What this task involves -> Pick out each line in the listing below that contains the string "coordinates", where capitalization must match, and copy those lines.

—————

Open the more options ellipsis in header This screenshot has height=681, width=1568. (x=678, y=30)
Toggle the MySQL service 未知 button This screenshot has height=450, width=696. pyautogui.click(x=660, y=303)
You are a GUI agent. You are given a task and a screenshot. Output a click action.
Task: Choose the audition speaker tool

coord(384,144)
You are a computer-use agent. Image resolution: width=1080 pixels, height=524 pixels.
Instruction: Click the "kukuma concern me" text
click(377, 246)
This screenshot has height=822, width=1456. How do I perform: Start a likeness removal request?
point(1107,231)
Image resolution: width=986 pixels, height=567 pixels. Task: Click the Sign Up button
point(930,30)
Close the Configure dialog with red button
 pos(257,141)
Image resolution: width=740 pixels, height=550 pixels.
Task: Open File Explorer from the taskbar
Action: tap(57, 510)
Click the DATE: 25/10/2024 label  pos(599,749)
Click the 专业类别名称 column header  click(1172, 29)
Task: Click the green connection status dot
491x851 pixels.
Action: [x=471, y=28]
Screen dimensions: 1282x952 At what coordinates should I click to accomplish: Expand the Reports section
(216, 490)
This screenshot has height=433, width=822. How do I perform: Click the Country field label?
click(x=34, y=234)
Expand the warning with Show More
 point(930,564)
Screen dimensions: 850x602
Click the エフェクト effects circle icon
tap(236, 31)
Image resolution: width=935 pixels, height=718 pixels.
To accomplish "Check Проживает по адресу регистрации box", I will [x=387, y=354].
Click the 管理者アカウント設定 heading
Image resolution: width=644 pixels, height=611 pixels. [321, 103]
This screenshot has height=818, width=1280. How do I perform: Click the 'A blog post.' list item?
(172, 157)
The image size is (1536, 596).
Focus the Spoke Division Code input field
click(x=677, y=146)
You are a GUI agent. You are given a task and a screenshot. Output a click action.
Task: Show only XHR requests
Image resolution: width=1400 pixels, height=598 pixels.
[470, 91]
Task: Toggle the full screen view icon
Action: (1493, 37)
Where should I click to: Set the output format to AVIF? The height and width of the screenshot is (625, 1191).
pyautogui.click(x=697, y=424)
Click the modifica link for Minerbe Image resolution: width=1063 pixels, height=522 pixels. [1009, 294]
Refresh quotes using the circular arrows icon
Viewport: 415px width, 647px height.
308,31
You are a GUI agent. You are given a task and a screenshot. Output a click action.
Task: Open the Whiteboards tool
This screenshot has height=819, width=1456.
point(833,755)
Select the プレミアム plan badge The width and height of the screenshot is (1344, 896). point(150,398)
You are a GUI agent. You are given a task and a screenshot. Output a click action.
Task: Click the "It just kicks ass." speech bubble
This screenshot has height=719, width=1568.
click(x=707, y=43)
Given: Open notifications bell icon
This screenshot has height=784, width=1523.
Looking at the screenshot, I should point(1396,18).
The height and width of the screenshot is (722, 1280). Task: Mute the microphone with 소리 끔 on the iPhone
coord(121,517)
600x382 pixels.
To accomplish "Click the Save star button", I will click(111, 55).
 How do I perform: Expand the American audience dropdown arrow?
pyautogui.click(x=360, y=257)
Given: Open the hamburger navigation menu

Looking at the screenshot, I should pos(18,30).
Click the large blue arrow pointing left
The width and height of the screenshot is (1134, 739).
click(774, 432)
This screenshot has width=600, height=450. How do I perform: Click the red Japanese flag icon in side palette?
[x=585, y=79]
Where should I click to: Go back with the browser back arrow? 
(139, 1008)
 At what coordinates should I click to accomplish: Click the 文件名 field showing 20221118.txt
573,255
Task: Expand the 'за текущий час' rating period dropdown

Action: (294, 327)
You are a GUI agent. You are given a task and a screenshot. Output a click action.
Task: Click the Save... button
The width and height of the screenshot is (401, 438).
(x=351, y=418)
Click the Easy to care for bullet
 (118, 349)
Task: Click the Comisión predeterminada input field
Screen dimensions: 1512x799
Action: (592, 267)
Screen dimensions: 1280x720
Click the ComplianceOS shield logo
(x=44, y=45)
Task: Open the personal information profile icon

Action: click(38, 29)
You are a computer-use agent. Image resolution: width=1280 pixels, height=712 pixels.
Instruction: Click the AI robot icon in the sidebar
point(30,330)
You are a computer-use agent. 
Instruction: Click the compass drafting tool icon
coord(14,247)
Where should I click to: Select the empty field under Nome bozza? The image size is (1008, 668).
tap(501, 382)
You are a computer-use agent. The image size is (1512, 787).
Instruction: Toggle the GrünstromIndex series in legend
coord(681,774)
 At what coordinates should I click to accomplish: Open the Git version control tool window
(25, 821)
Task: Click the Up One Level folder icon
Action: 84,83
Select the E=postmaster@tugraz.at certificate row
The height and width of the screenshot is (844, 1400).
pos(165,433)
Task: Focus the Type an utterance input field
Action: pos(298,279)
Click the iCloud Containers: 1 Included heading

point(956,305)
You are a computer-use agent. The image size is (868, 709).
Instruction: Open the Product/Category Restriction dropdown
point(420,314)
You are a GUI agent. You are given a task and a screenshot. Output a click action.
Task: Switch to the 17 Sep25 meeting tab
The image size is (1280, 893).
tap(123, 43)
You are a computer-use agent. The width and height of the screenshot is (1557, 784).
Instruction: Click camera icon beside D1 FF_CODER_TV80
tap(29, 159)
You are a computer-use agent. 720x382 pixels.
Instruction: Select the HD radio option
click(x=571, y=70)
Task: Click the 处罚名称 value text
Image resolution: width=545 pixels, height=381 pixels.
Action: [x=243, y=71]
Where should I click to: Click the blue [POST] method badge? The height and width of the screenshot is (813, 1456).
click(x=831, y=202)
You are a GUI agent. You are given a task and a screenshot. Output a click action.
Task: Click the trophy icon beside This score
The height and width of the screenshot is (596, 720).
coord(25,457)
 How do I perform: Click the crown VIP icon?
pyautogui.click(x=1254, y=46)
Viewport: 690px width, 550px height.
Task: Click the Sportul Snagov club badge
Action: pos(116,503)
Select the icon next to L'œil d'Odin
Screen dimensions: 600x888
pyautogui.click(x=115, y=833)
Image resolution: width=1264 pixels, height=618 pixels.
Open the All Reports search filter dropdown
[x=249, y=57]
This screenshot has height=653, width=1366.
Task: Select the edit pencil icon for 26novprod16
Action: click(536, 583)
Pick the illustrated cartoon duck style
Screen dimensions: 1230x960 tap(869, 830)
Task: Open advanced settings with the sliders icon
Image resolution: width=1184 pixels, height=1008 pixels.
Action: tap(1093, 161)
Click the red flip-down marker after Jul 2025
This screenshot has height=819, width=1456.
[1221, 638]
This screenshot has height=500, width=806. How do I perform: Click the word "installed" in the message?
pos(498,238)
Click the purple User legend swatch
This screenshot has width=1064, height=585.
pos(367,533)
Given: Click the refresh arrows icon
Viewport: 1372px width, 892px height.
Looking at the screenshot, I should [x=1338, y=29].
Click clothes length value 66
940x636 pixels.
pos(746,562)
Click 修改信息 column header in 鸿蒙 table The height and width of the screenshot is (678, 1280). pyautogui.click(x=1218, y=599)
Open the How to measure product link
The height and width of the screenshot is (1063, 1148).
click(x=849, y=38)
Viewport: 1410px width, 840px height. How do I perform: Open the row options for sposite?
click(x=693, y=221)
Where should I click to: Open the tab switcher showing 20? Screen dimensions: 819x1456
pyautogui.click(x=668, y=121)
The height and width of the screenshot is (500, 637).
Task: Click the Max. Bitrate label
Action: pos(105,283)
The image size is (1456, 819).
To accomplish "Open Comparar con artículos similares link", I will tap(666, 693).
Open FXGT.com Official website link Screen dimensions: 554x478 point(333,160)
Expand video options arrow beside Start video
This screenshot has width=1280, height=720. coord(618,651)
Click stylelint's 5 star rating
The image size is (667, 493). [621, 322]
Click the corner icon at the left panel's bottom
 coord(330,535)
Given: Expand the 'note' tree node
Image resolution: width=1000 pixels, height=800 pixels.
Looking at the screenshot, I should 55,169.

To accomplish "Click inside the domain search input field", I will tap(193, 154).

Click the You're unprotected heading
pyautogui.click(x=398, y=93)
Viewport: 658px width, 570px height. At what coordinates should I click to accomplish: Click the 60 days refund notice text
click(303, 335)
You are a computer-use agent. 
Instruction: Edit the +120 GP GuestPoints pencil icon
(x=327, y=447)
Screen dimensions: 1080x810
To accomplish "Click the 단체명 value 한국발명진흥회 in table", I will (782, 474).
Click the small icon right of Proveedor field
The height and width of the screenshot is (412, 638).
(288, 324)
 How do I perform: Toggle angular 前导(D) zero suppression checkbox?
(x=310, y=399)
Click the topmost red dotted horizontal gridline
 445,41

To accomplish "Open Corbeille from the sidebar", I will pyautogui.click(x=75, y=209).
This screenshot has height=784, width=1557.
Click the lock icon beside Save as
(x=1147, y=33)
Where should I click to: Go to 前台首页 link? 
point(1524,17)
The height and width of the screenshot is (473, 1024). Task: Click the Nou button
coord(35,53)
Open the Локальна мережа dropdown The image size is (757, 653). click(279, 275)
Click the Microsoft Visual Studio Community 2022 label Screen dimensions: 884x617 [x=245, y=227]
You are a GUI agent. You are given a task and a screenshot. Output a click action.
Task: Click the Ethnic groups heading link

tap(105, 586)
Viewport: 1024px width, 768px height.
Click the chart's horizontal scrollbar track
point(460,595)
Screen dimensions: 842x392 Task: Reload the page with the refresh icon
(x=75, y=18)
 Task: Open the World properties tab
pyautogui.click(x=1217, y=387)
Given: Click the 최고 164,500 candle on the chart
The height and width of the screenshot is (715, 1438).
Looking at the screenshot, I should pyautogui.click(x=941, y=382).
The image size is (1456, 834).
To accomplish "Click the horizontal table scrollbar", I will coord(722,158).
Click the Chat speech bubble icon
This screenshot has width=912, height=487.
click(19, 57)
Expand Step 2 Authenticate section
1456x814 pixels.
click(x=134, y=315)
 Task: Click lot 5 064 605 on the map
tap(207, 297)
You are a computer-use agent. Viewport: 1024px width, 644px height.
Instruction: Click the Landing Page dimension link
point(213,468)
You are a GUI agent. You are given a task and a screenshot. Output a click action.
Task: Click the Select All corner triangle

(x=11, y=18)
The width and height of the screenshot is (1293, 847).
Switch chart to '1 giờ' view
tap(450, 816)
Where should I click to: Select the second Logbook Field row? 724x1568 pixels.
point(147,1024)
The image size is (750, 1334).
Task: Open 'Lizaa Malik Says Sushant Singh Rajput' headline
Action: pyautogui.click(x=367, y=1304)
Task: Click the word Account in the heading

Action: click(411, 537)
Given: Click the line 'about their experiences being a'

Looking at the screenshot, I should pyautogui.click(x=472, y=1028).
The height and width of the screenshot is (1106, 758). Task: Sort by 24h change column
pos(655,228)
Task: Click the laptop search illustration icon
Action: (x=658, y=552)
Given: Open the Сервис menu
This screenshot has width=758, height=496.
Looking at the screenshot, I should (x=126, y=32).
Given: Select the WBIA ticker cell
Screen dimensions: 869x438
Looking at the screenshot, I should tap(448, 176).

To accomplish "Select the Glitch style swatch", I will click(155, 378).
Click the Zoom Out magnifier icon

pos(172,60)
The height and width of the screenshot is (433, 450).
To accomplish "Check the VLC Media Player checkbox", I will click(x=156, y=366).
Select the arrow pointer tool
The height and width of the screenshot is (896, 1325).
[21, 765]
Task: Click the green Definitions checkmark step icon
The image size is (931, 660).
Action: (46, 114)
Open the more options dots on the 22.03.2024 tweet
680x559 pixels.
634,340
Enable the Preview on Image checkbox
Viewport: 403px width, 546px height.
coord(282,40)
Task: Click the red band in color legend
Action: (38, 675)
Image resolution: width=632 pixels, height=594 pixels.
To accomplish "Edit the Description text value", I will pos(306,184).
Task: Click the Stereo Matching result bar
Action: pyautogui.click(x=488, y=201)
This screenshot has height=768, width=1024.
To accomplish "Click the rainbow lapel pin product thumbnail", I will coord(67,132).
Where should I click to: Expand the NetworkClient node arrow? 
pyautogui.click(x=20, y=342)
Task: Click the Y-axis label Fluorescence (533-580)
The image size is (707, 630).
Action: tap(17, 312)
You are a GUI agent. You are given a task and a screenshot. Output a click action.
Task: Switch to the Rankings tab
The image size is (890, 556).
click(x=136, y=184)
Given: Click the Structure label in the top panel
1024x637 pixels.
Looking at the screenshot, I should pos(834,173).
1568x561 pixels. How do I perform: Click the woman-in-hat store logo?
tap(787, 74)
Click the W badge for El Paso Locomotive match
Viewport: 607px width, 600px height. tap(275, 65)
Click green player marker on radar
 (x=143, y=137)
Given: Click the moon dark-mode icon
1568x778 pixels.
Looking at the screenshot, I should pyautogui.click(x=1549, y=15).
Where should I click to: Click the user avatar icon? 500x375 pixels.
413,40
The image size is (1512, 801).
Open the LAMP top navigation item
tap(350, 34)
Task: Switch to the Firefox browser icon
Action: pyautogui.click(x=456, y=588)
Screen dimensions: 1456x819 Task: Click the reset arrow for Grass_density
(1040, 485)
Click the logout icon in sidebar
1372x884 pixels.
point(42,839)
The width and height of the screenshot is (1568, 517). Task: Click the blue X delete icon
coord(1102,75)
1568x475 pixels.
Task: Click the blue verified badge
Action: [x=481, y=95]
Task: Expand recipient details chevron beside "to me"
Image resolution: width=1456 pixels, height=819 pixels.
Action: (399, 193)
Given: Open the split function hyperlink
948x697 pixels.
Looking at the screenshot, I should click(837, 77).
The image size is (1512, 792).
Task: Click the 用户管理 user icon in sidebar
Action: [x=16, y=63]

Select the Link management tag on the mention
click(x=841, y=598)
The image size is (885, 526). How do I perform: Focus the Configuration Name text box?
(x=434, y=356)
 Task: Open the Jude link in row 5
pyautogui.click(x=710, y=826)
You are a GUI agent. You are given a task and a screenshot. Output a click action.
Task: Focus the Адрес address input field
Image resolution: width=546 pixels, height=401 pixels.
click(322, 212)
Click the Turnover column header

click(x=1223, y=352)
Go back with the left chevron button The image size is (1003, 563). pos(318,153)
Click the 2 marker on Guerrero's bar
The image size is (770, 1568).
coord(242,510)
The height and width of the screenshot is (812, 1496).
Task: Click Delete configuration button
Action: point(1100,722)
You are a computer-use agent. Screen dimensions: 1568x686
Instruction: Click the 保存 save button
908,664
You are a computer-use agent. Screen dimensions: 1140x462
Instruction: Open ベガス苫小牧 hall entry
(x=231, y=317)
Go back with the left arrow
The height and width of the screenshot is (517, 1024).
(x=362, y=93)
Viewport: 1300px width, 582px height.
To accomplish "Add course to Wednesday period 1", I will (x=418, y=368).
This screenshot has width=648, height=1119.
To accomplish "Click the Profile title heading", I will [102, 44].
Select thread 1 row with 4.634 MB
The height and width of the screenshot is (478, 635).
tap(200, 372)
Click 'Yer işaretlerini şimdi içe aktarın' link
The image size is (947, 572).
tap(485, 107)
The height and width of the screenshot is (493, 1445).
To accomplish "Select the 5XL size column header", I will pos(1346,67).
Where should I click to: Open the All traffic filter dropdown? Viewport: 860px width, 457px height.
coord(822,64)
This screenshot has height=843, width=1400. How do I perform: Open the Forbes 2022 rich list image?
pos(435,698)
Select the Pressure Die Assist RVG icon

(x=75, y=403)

—————

Full response ->
Screen dimensions: 1282x952 At what coordinates should I click to accomplish: Expand the Reports section
 At what coordinates should I click to accomplish: Click the 文件名 field showing 20221118.txt
 At what coordinates should I click to accomplish: Open the Git version control tool window
Viewport: 658px width, 570px height. At what coordinates should I click to accomplish: Click the 60 days refund notice text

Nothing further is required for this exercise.